### [WRITTEN INSTRUCTION 1]
Name the baseline methods that the excerpt on clustering RL policies compares its clustering method against.

### [EXCERPTED TEXT]
--- BEGIN ---

Once a set of task-specific RL policies are trained, the policies are clustered recursively. At each clustering step, the two most similar policies are identified and merged. The similarity between two policies is measured using the L2 distance between action vectors produced by the policies given the same input state. Policies are merged using knowledge distillation, where a student policy is trained to mimic the output of two teacher policies, as proposed by Hinton et al. (2015).

The clustering method is compared with five baselines listed below. When evaluating the clustering-based methods, the policy of each cluster is evaluated on all the tasks that belong to its cluster.

• Fixed: The same hand-crafted control parameters are used for all tasks at all time steps.

• J-Multitask: One RL agent is trained jointly on all tasks simultaneously. This is a form of multitask learning similar to the work of Pinto and Gupta (2017), which capitalizes on positive transfer between tasks.

• Task-specific: A separate RL agent is trained for each task and no clustering is performed. Since this approach does not require policies to generalize across multiple tasks, the performance of this method can be considered as an upper bound for the clustering methods.

• EM: An approach proposed by Ackermann et al. (2021) that clusters policies using an expectation maximization(EM) scheme: In the expectation step, each task is assigned to the cluster whose policy maximizes performance on the task. In the maximization step, the RL policy of each cluster is trained jointly on all tasks in its cluster using J-Multitask.

• Kmeans: A method in which the Fixed method is used to interact with the various tasks, and the states collected from these interactions are used to cluster the tasks via Kmeans. For each cluster, we train one RL policy for all tasks in the cluster using J-Multitask.

All methods are evaluated using a system-level simulator for 4G/5G communication networks. The simulator's parameters are tuned to mimic real-world traffic data at various sites to emulate different tasks. Two sets of traffic scenarios are used: the “Hex 1" scenario set consists of 10 relatively simple scenarios in which a single base station is simulated; the “Hex 7" scenario set consists of 32 relatively congested traffic scenarios in which a center base station is surrounded by six additional base stations that introduce interference. In all cases, each base station has three sectors, and the RL agent is expected to perform inter-cell load balancing within the one of the sectors in the center base station.

Experimental results are shown in Figure 3 and Table 2. Since the traffic scenarios vary greatly in traffic load, the attainable performance (i.e., absolute values of rewards and metrics) is highly dependent on the traffic scenario on which a method is evaluated. Thus, all results are expressed as relative values with respect to the Fixed method. Figure 3 shows the spread of absolute improvement in reward across tasks and Table 2 shows the percentage improvement in individual metrics that make up the reward. Overall, the proposed clustering method is able to outperform the other clustering methods, and closely match the performance of the task-specific method with only a small number of policies. This demonstrates that a concise policy bank constructed with the proposed method can generalize across diverse traffic scenarios.

FIGURE 3

Figure 3. Reward across tasks achieved by each method relative to using fixed control parameters. Each box and whisker indicate quartiles, with the mean indicated by x and median indicated by a line in the box. Each clustering method is run with different numbers of clusters, shown in parentheses. The proposed method closely matches the task-specific models and achieves a higher mean than the other methods.

TABLE 2

Table 2. Performance metrics (KPIs) achieved by all methods on Hex1 (left) and Hex7 (right) scenarios, relative to using fixed control parameters.

--- END ---

### [WRITTEN INSTRUCTION 2]
Transcribe the text lines of the listing below word for word, leaving out the pictures.

### [RECORDS PROVIDED]
--- BEGIN ---

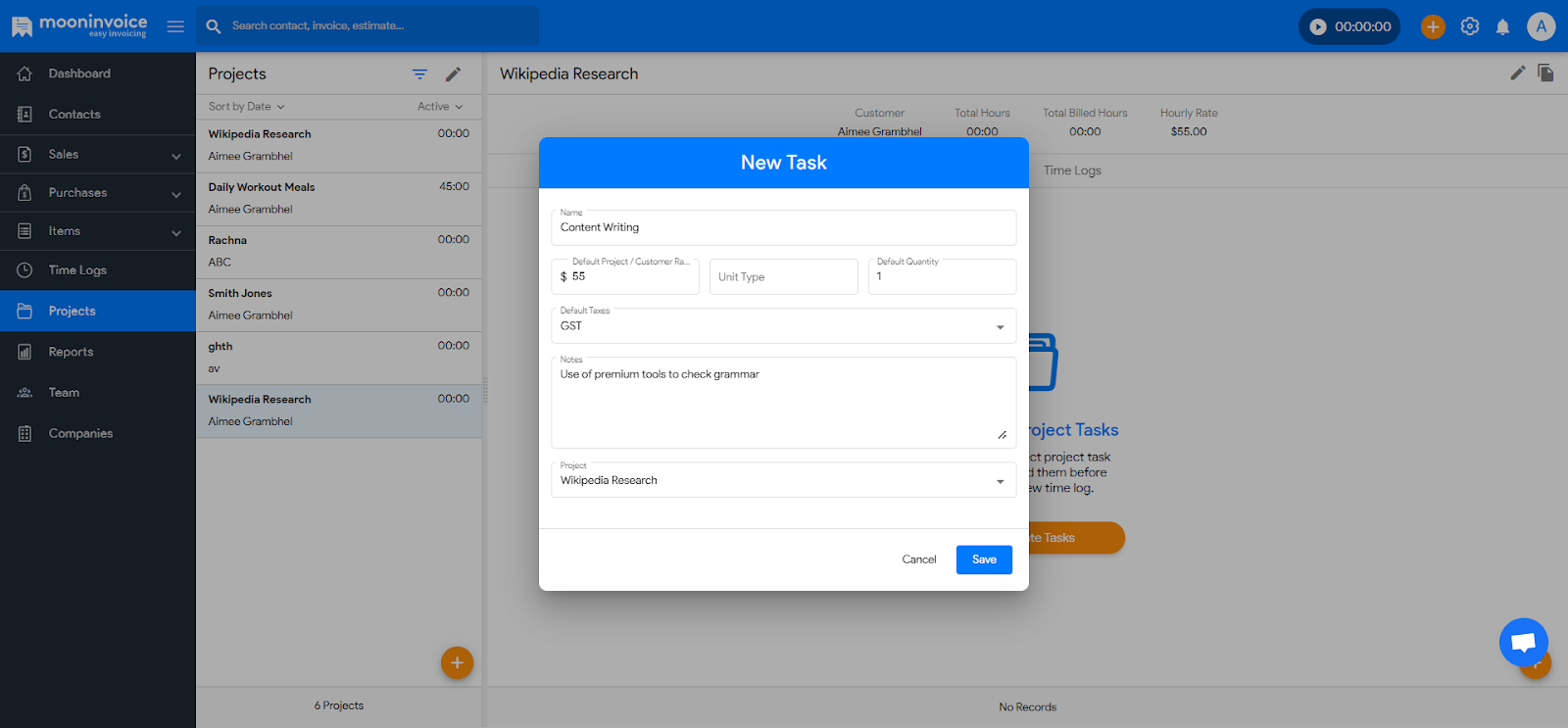1568x728 pixels.
Task: Cancel the New Task dialog
Action: (918, 559)
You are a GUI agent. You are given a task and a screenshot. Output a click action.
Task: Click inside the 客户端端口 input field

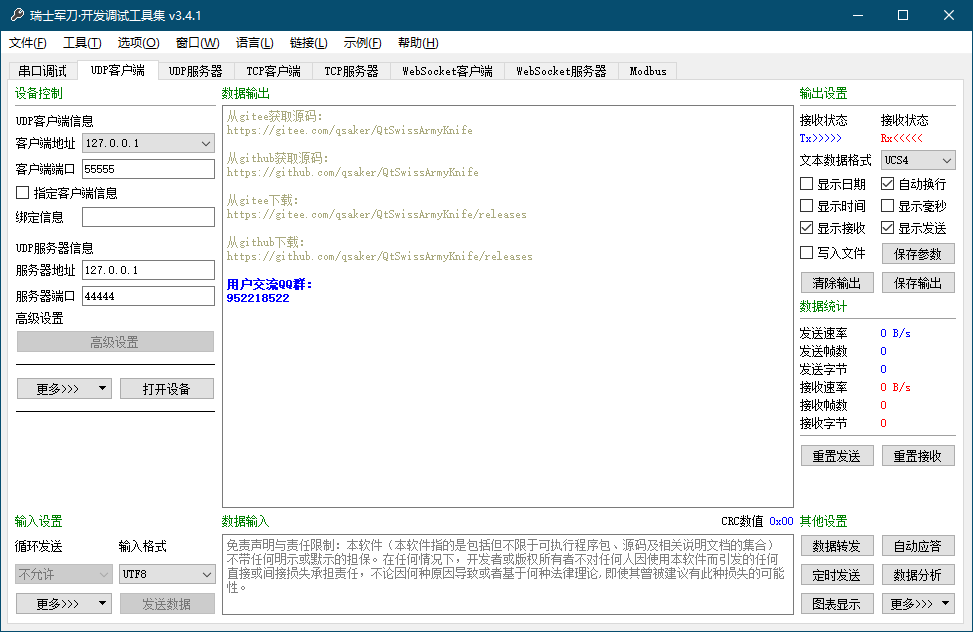coord(148,168)
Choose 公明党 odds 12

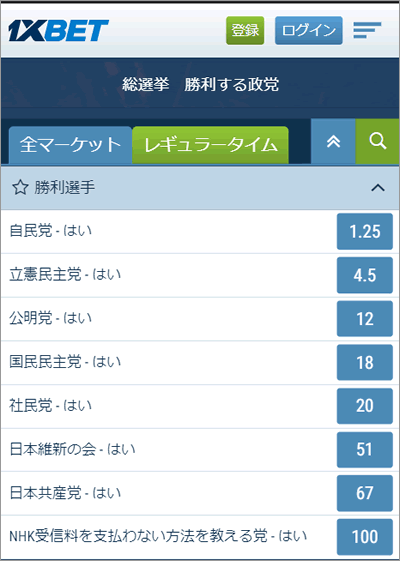365,319
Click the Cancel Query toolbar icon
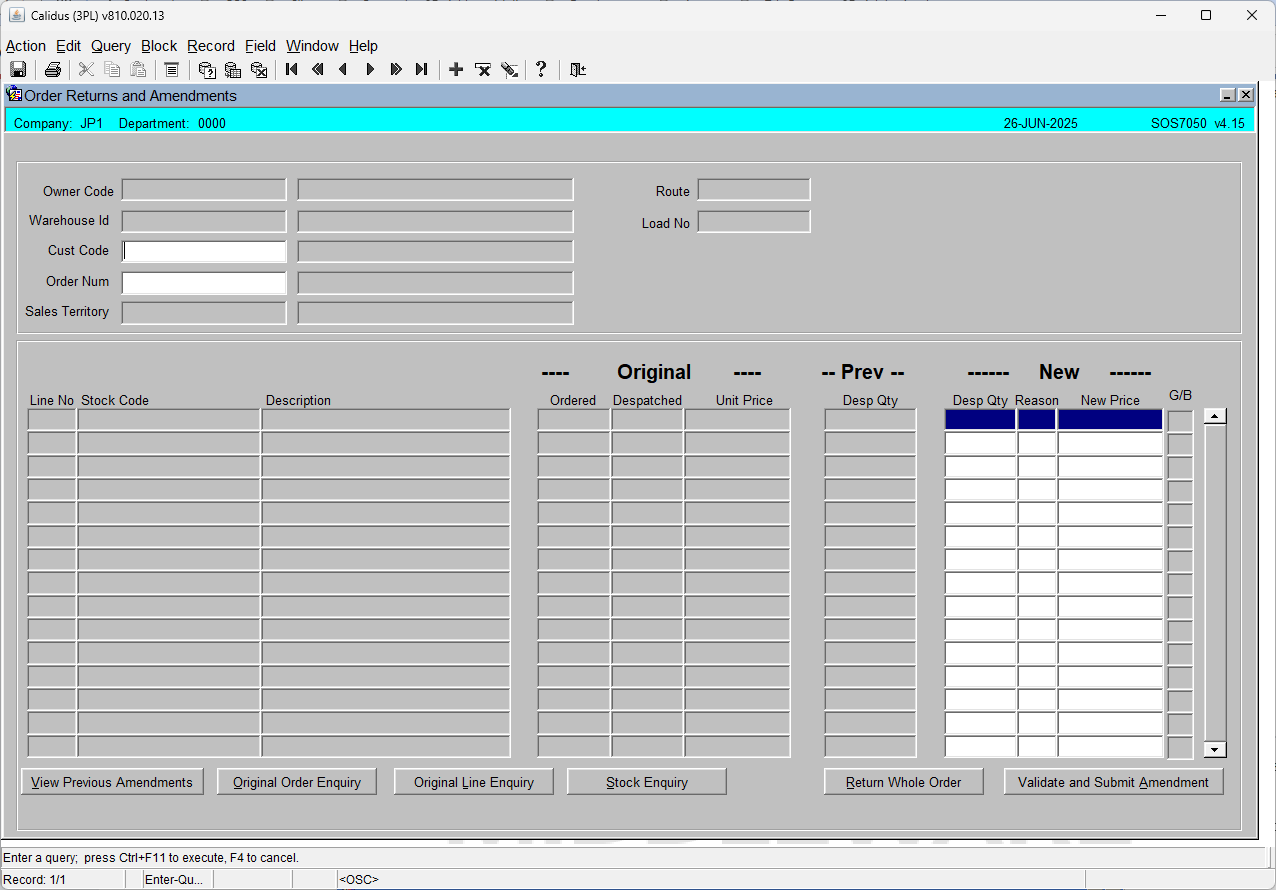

--- END ---

### [COMPLETE OUTPUT 1]
Fixed, J-Multitask, Task-specific, EM, Kmeans

### [COMPLETE OUTPUT 2]
1568x728 pixels.
Task: Cancel the New Task dialog
Action: (918, 559)
You are a GUI agent. You are given a task and a screenshot. Output a click action.
Task: Click inside the 客户端端口 input field

coord(148,168)
Choose 公明党 odds 12

365,319
Click the Cancel Query toolbar icon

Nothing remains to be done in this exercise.